### DIRECTIONS
Below is some material. Set down exactly the line where "The width and height of the screenshot is (661, 565)." appears and all lines after it, and stop at the last line.
BEGIN
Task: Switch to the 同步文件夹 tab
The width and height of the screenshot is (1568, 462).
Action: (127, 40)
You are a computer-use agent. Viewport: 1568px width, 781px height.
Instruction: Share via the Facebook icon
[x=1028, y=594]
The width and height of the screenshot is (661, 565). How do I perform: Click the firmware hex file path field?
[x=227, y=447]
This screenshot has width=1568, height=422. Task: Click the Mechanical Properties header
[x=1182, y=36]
END
### ANSWER FOR THIS EXERCISE
The width and height of the screenshot is (661, 565). How do I perform: Click the firmware hex file path field?
[x=227, y=447]
This screenshot has width=1568, height=422. Task: Click the Mechanical Properties header
[x=1182, y=36]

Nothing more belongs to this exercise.